SanDisk tries to bring the radio concept to your own music collection. (April 11th, 2009)
Product Manufacturer: SanDisk
Price: $99 with slotMusic card
- very simple; no PC needed.
- compact, sturdy design.
- FM radio.
- drag-and-drop loading from PCs.
- good battery life.
- counter-intuitive controls; can't skip back.
- limited format support.
- microSD cards are easily lost.
- slotMusic library too focused on pop music.
loading music, the slotMusic catalog, and FM
If you subscribe wholly to the ideas behind slotMusic, loading music is simple: turn the player off, insert a new card, and turn it back on. SanDisk has been working with major labels to get albums and mixes put into slotMusic format, and when you use a pre-made card, everything is already organized into multiple playlists and with the right track order.
Used this way, it works well. The challenge is in finding the songs themselves. Out of the box, SanDisk is relatively generous and pre-supplies a card with 1,000 tracks; but they're all top Billboard artists, and those stand-alone slotMusic cards that are available are either individual Top 40 albums or collections of those artists. Without significant dips into lesser-known music or into less mainstream genres like classical, electronic or jazz, it's hard to see many people investing heavily in slotMusic cards if they don't already have a substantial library.

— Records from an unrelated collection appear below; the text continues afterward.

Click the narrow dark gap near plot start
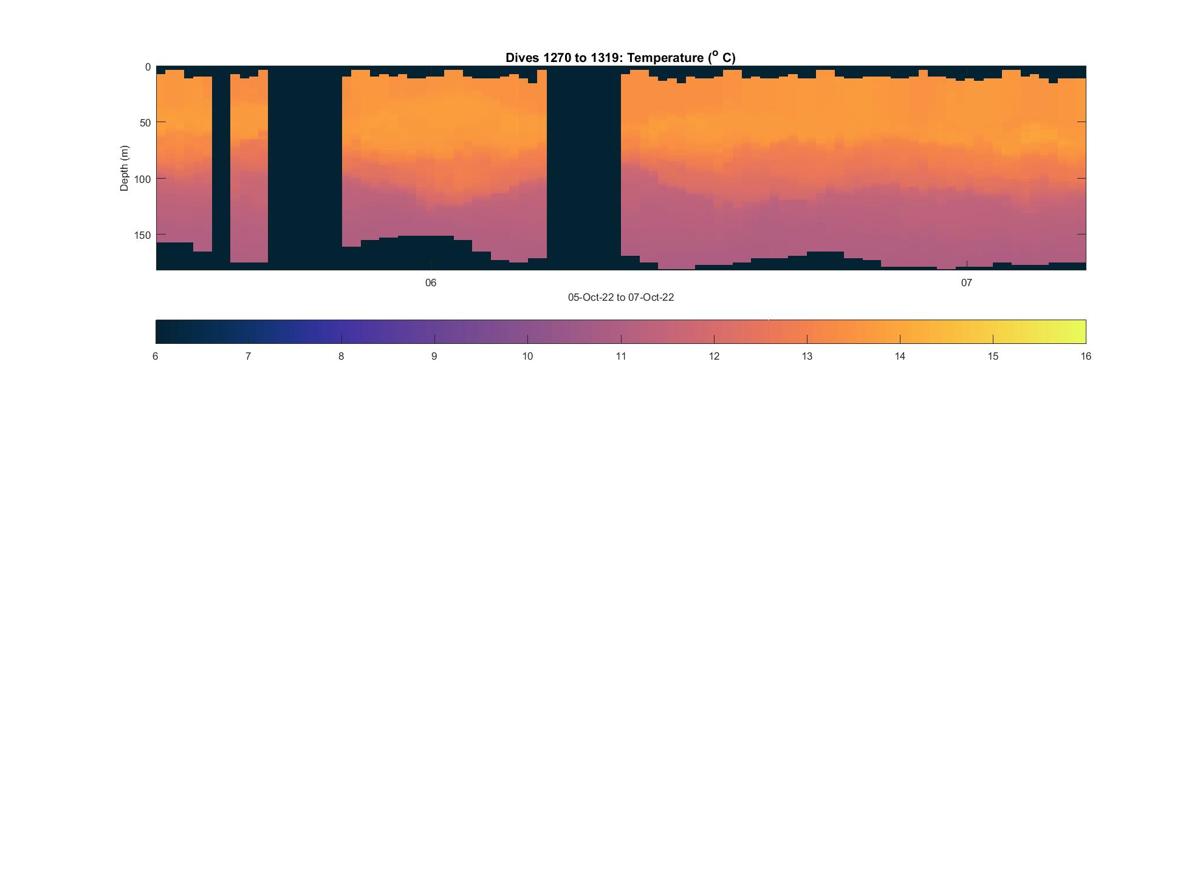1200x885 pixels. [x=221, y=168]
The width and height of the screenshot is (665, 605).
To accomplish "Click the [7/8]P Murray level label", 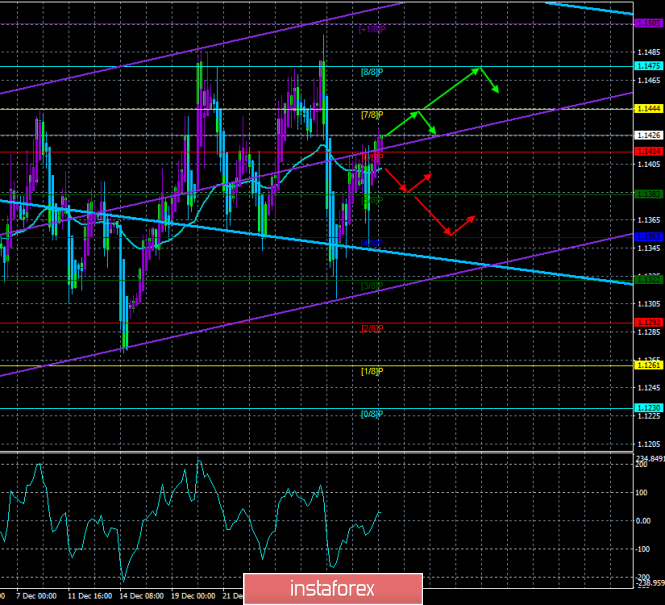I will [371, 116].
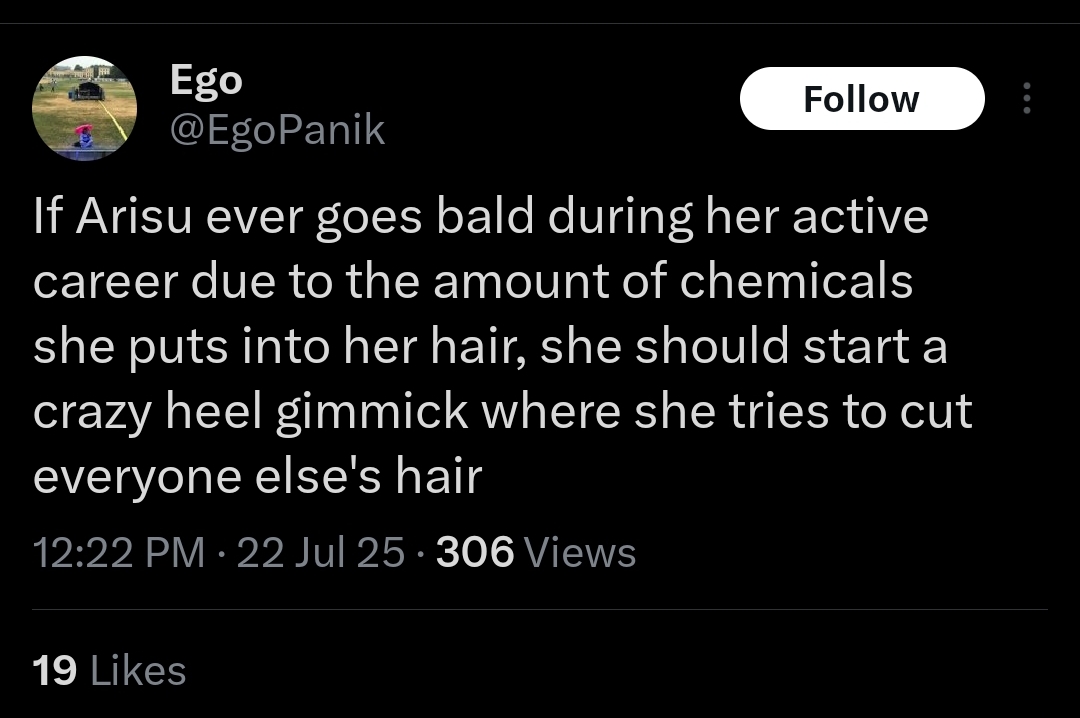1080x718 pixels.
Task: Click the word Arisu in the tweet
Action: tap(134, 216)
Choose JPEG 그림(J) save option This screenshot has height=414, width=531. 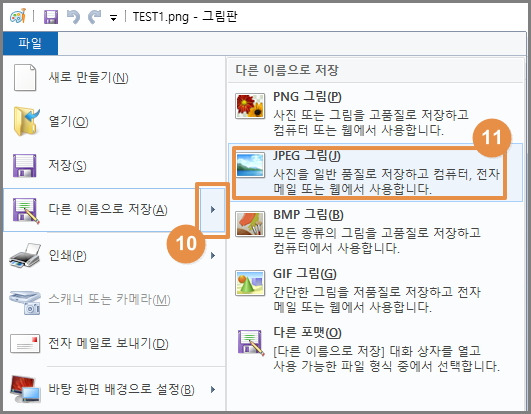[x=376, y=173]
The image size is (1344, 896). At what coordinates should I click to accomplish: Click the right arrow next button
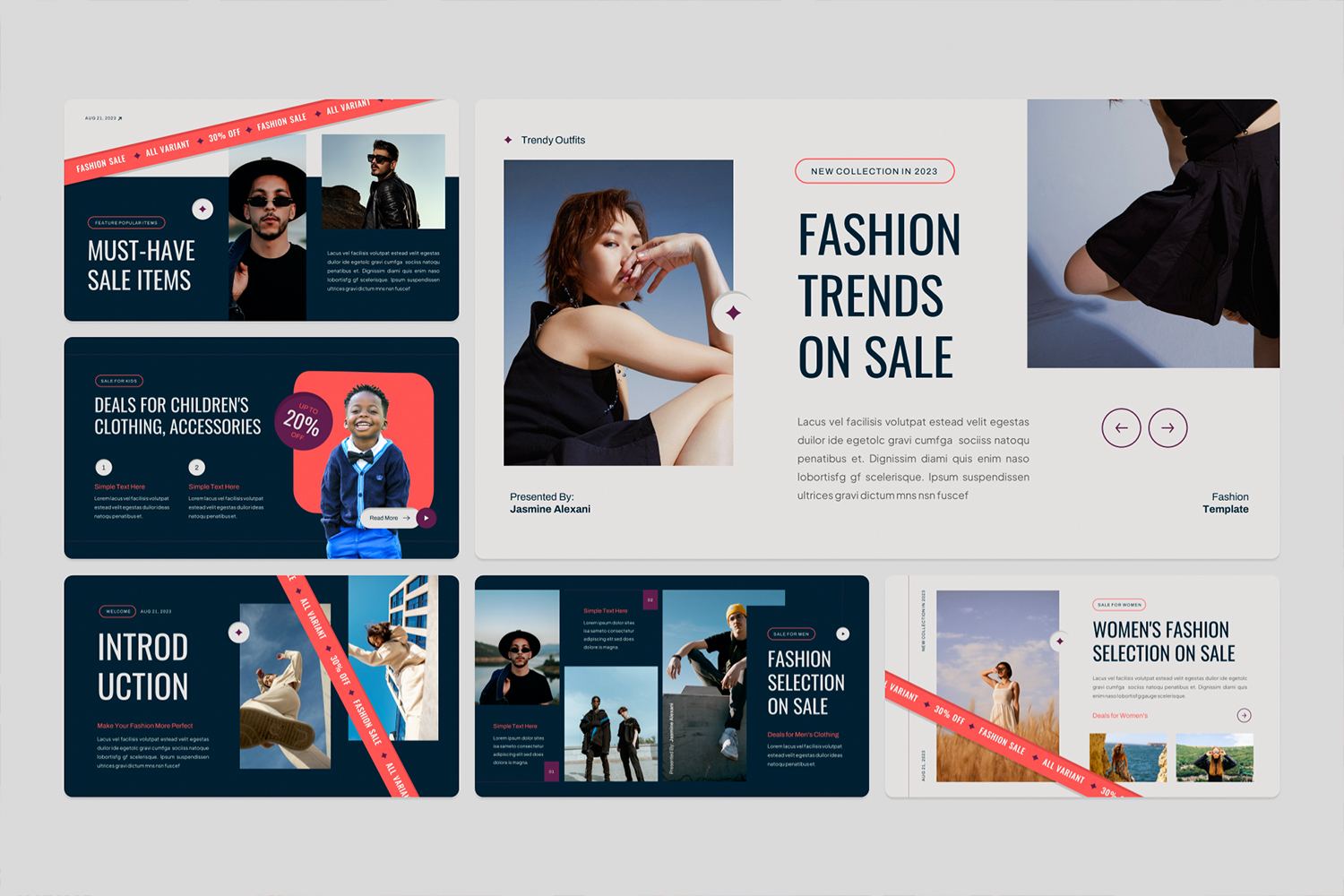pyautogui.click(x=1167, y=428)

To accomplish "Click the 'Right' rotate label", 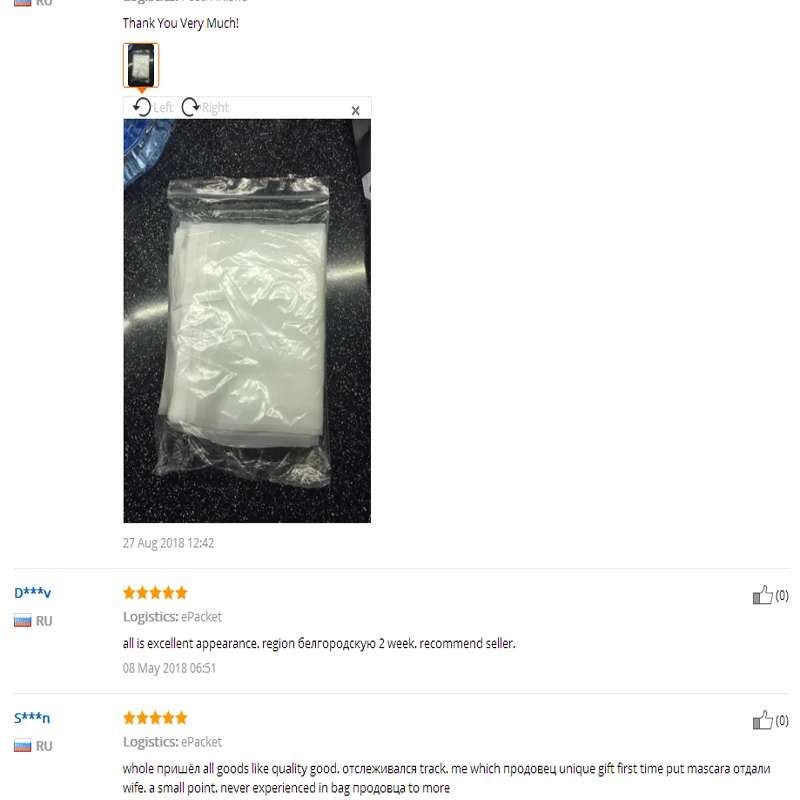I will 215,108.
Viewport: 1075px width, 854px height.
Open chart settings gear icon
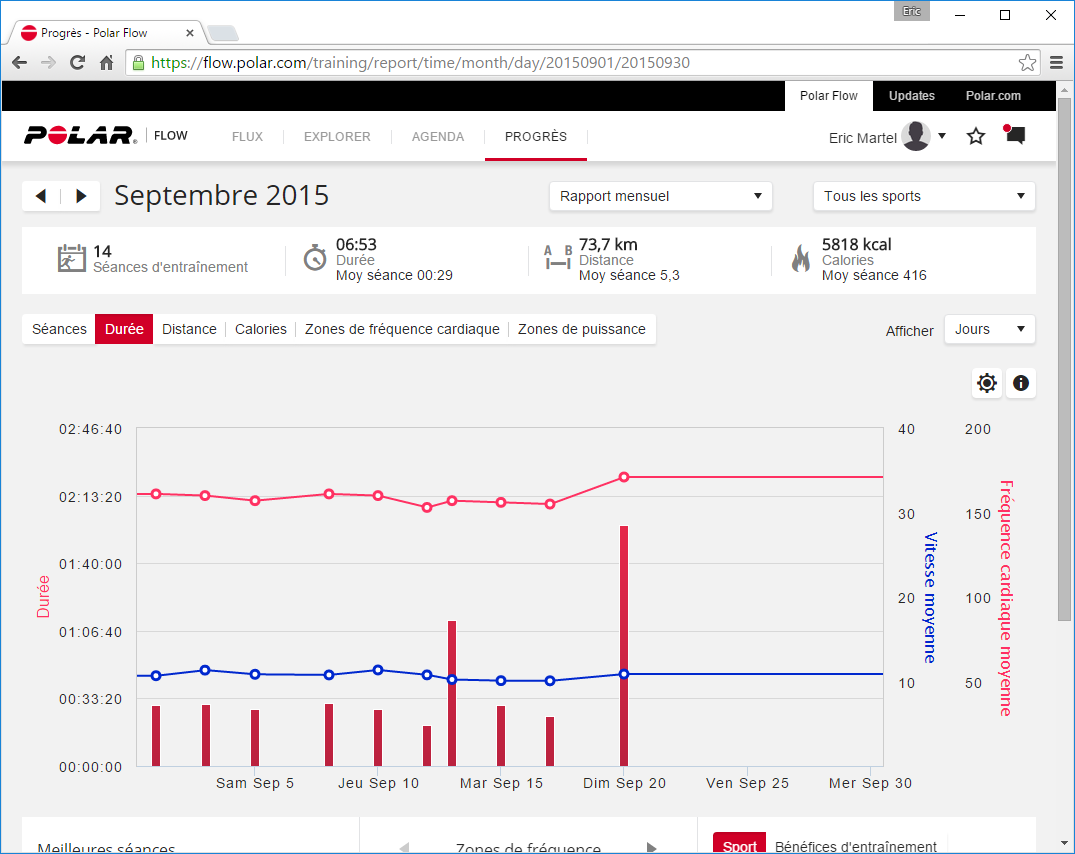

Thankfully, it's possible to load your own music, though it's not necessarily as simple as SanDisk suggests. Drag-and-drop loading works as easily as promised and works across all platforms. Just copying songs, though, won't let you sort tracks by albums or playlists, so it will usually be necessary to use an app to sync that creates playlists on its own. Very generalized apps like Windows Media Player or WinAmp are options, for example. That said, it also somewhat defeats the point of a largely hands-off music device to carefully manage music; if most of your songs will come from your computer, it's either best to load one album or mix at a time or else to consider a more complex device.
Of course, the device wouldn't earn its name without its FM radio, and this provides another free source of constant music. The control is simple enough and allows presets, but there is no RDS data (that we can tell) for stations that support it. It's a handy adjunct for a player where users are more likely to run out of their own music.
audio quality and battery life
As would be expected with a player in its price range and focus, the slotRadio comes bundled with low-cost, over-ear earbuds. They're typical in audio quality for pack-in earbuds, but as a consequence they're strictly adequate rather than outright pleasing.
With higher-quality in-ear earbuds, the slotRadio sounds far better, though we wouldn't say they're the best we've heard. The high-end and low-end aren't quite as well-defined as on some more expensive devices, like the iPhone or the Sansa Fuze. It's understandable and arguably acceptable given the price and the file quality of slotMusic, but it's something to be aware of.
Battery life a strong point for the slotRadio and fairly impressive for a small device that still fits a screen. Officially, the player lasts for 16 hours; we were able to get just over 15.5 hours. That's certainly better than the 10 hours claimed for an iPod shuffle, which doesn't have a display to drain extra power.